Bradley isn’t the only one suffering throughout the episode, as Alex deals with the fallout of both her concussion and her positive Coronavirus test. She is sent home at the beginning of this episode, where she’s told to stay and try to get better.
This thread leads to an interesting journey for Alex throughout the episode, especially in how the show portrays her experience with COVID. There are moments in this episode that feel straight out of a horror film, and it’s really interesting to watch. Nothing is more terrifying than Alex Levy naked in the fetal position on the floor of her shower as she tries to stave off the burning heat of a COVID fever.
Though, some of these scenes do feel a bit exhaustive, especially since we’ve all been living in a real COVID horror film going on two years. There’s unfortunate desensitization that I, and probably a lot of other viewers, have to pandemic-related scenes, and that didn’t help in getting me on the “Alex Levy train,” throughout the episode.
As Alex was asking the world via her UBA+ broadcast why they were entitled to have an opinion about her, I was struggling with my own opinions about Alex. As her fever brings a type of insanity that we’ve only seen off-air from this polished Morning Show host, it’s hard not to view her ranting as the sad, destabilization of the woman we once knew from the early days of The Morning Show.
But, I think that’s the point. Gone are the days of Alex Levy staring down the UBA board and informing them that she is truly in charge of The Morning Show. Now she’s been beaten down by the world and has instead decided to beat it back, and her level of success is up to the individual viewer.

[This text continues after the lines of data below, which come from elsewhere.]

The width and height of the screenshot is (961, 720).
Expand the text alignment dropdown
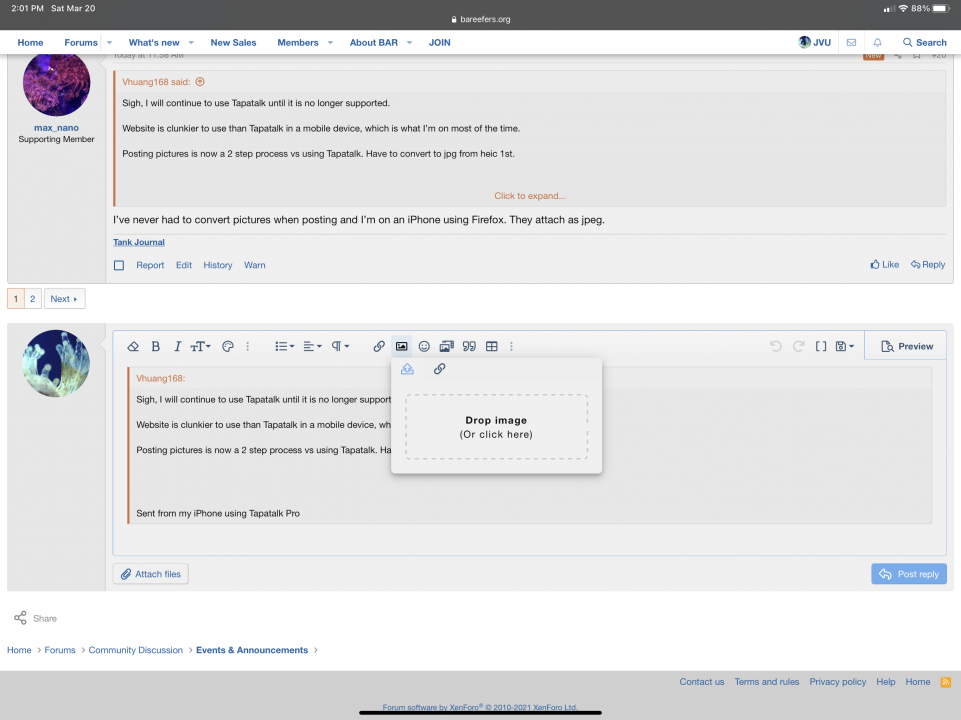[312, 347]
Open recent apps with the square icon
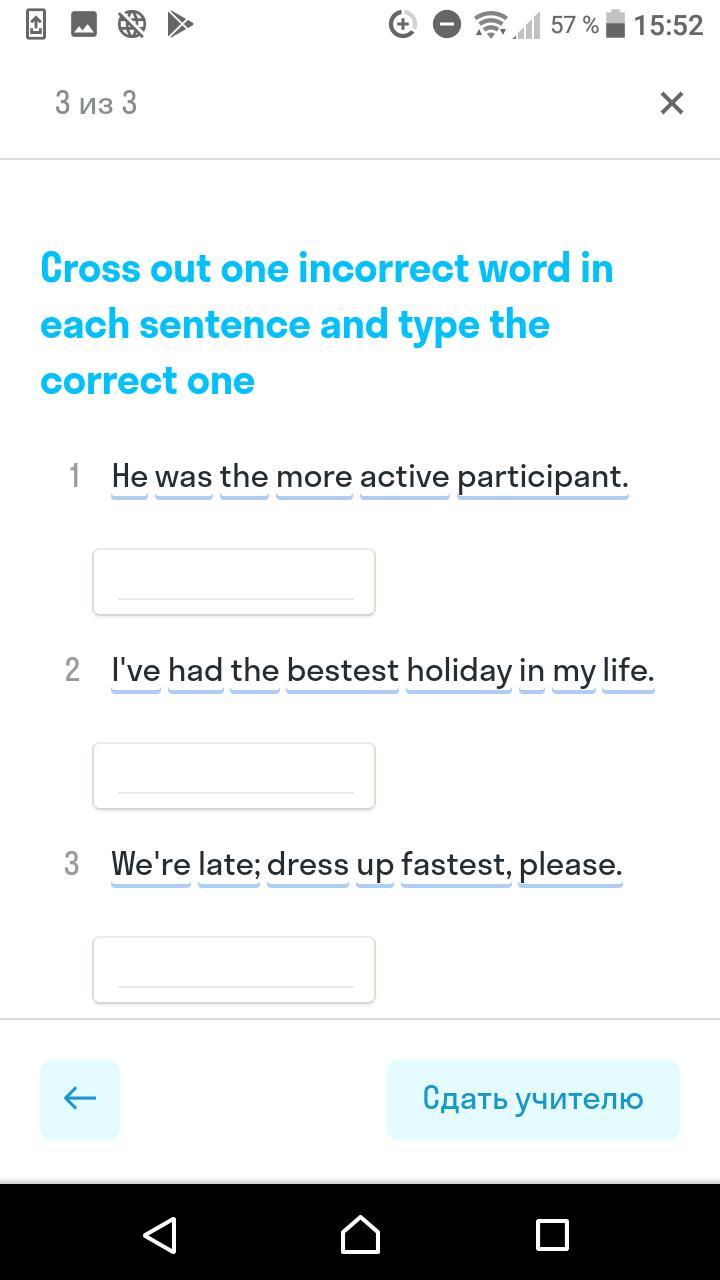The width and height of the screenshot is (720, 1280). 551,1235
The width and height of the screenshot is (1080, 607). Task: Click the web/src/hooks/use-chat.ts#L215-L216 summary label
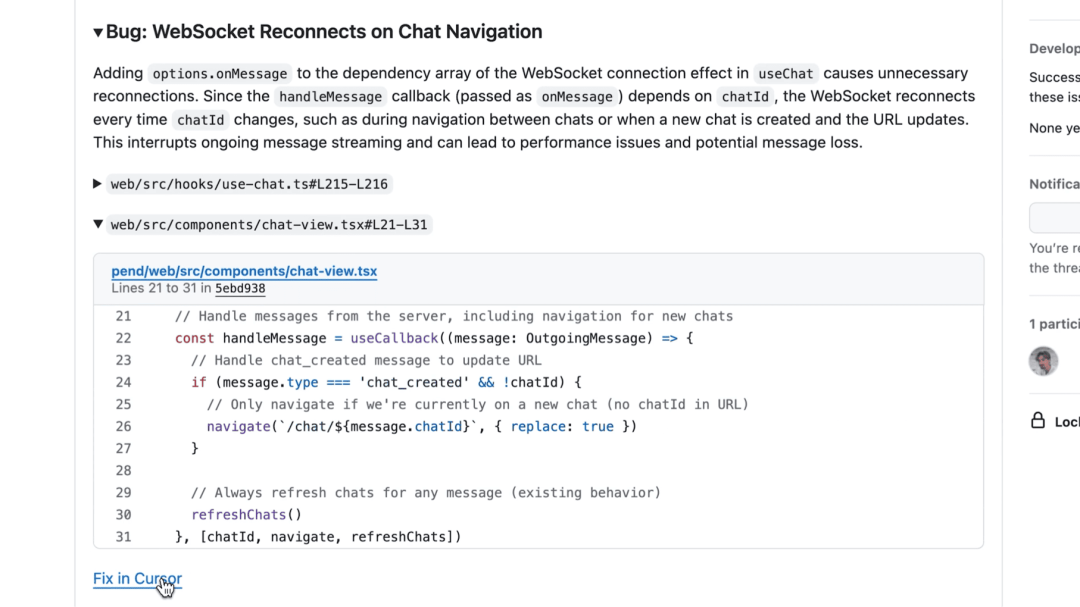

I’d be remiss if I didn’t talk about Chip, specifically with Alex, in this episode. He truly stepped up as a friend for Alex when she needed him, but to the cost of his own life. In a way, Chip and Bradley both got sucked back into toxic relationships that hold them back, and it’s interesting to see their storylines run in parallel the way they have.
Aside from Alex and Bradley’s drama, Daniel, Stella, and Mia shine in this episode. Daniel is a force, finally deciding that he no longer wants to be strung along by The Morning Show with promises of a seat at the table; he decides he’s going to build his table.

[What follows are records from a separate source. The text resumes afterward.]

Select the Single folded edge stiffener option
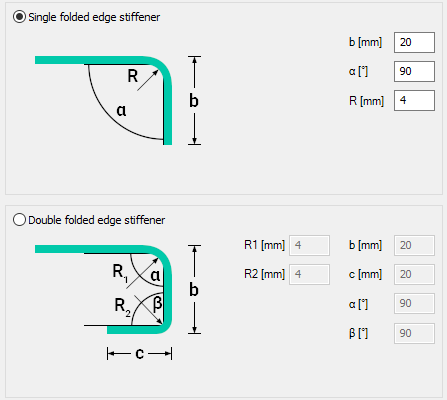447x400 pixels. click(19, 17)
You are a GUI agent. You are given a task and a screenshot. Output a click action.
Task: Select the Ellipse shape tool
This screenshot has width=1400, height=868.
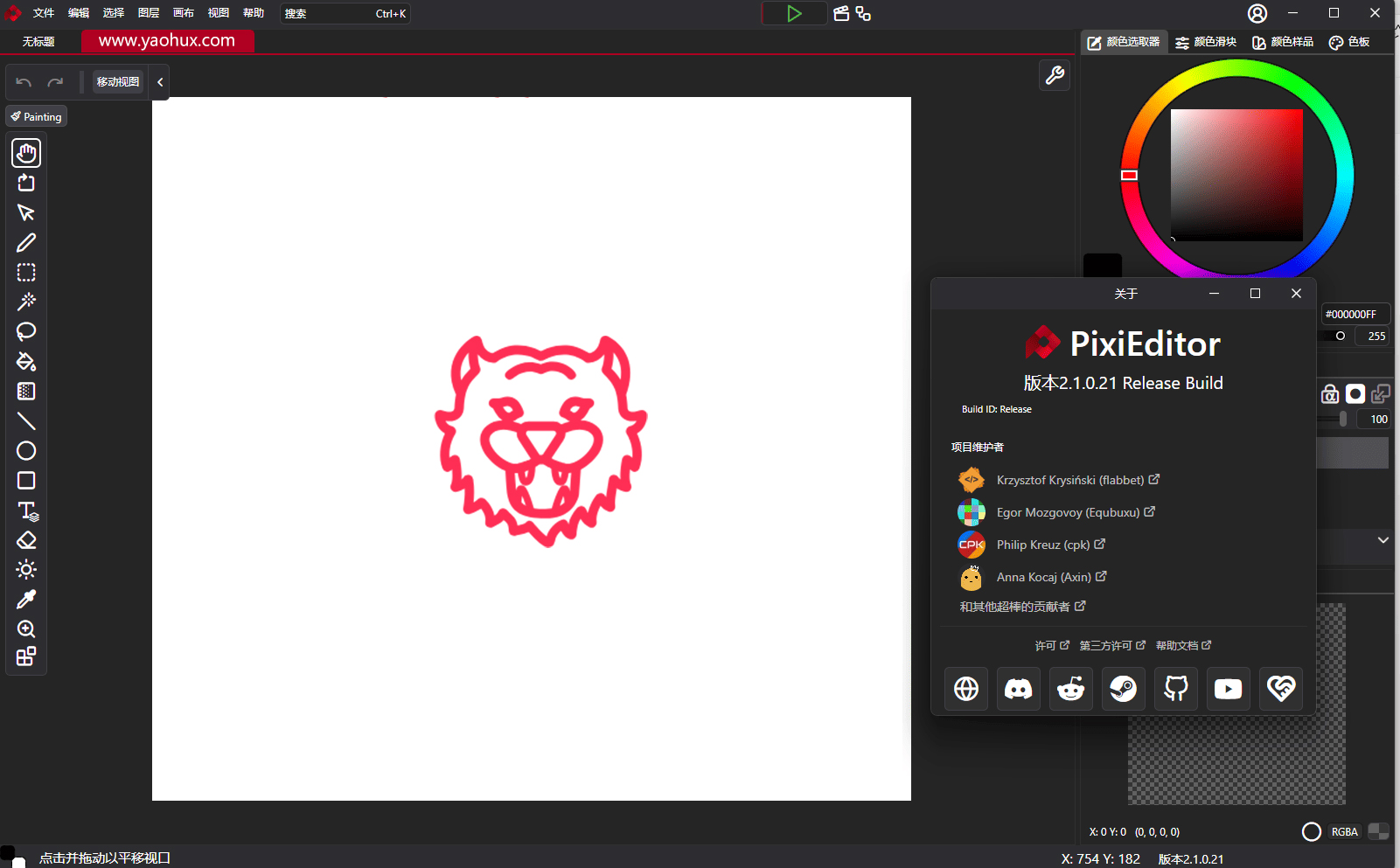[26, 451]
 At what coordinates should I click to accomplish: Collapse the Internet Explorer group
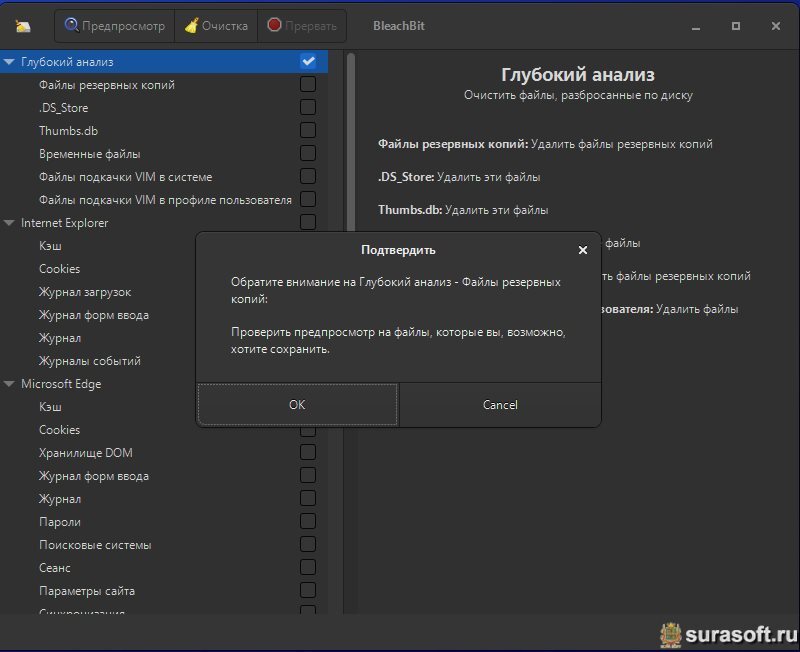pos(10,223)
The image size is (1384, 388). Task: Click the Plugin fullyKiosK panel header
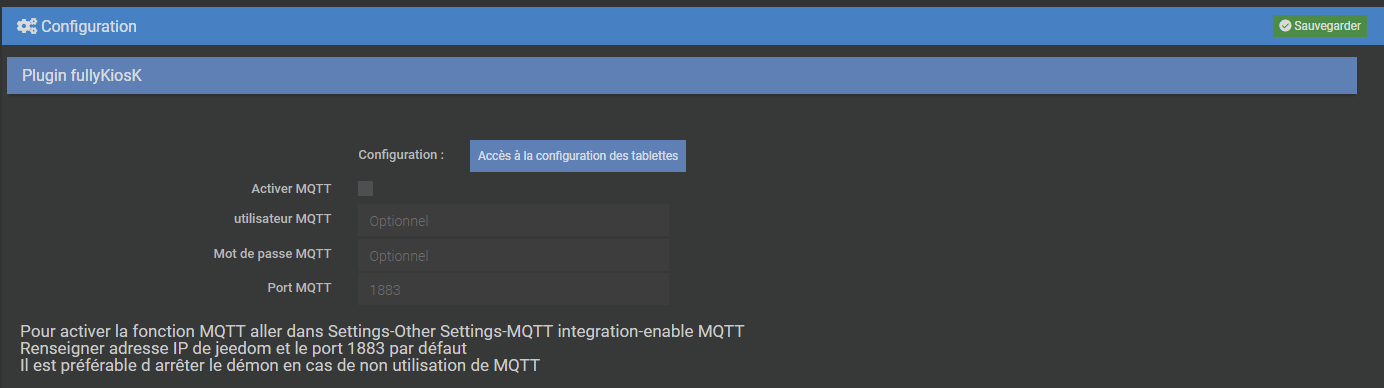coord(681,76)
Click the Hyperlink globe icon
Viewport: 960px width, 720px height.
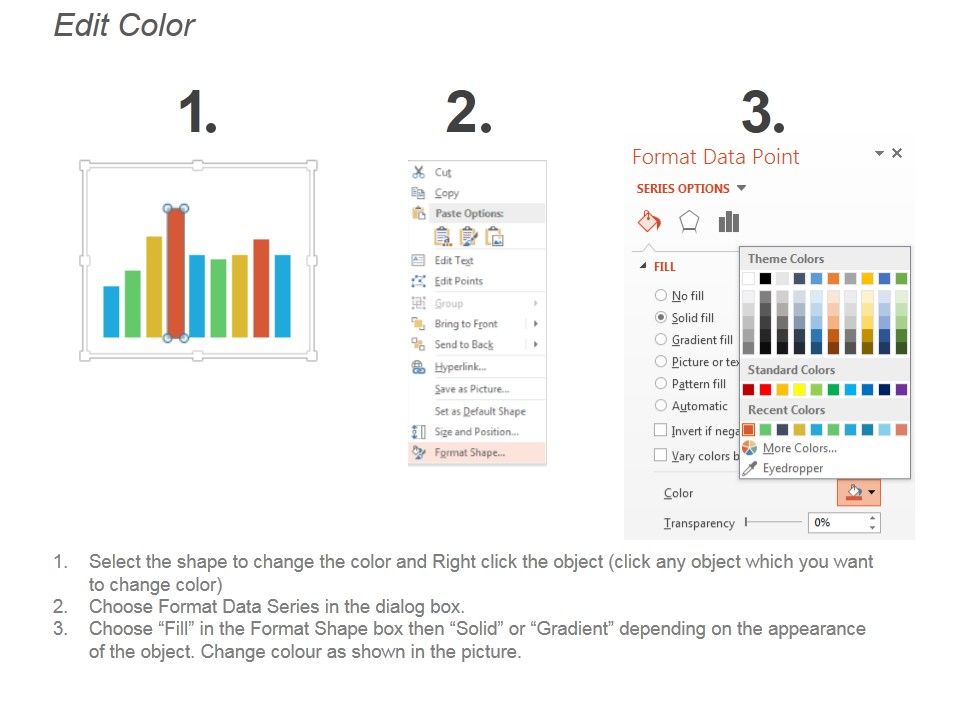tap(419, 367)
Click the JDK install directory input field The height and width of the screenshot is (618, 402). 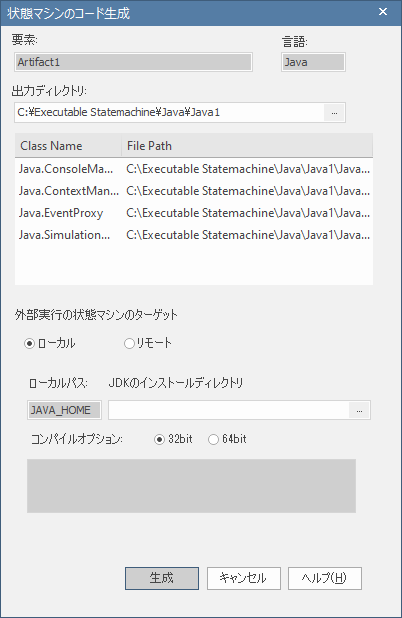point(229,410)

Mia and Stella both push him to stay, but Mia is truly the only one who understands what he’s going through. She tells him that “tomorrow will come, someday,” as he wonders when he’ll finally get the opportunity to stop fighting for the same things his white counterparts get handed on a silver platter.
Stella’s initiative from episode 8 is seen again here, as she’s forced into the pressure cooker of morning news during a burgeoning pandemic. Though I can only hope next season she’ll be able to have even more room for growth, considering there’s still so much untapped potential in her character arc and Greta Lee’s performance.
Overall, this episode was far from my favorite of the season, and not as strong as their season one closer was. It’s common knowledge that The Morning Show has pivoted and course-corrected many times in its short existence, and I think this is the first episode since early in the season where you could feel the disconnect. Where the pieces that were reshuffled and recut just don’t quite fit together the way they should.
There were so many things looming over this season, and I’m just not sure they stuck the landing, especially with so many loose threads still dangling and few resolutions coming out of this finale. Though, The Morning Show has a clear advantage: Its cast.
Despite a rocky finale, the performances from players like Jennifer Anniston, Reese Witherspoon, Karen Pittman, and Mark Duplass carry the series through to the end and allow for the audience to ignore some of the more nonsensical conclusions, or lack thereof, in favor of awe at these incredibly talented people.
The Morning Show season 2 is now available to stream in its entirety on AppleTV+, but there is no news yet on a season 3 renewal.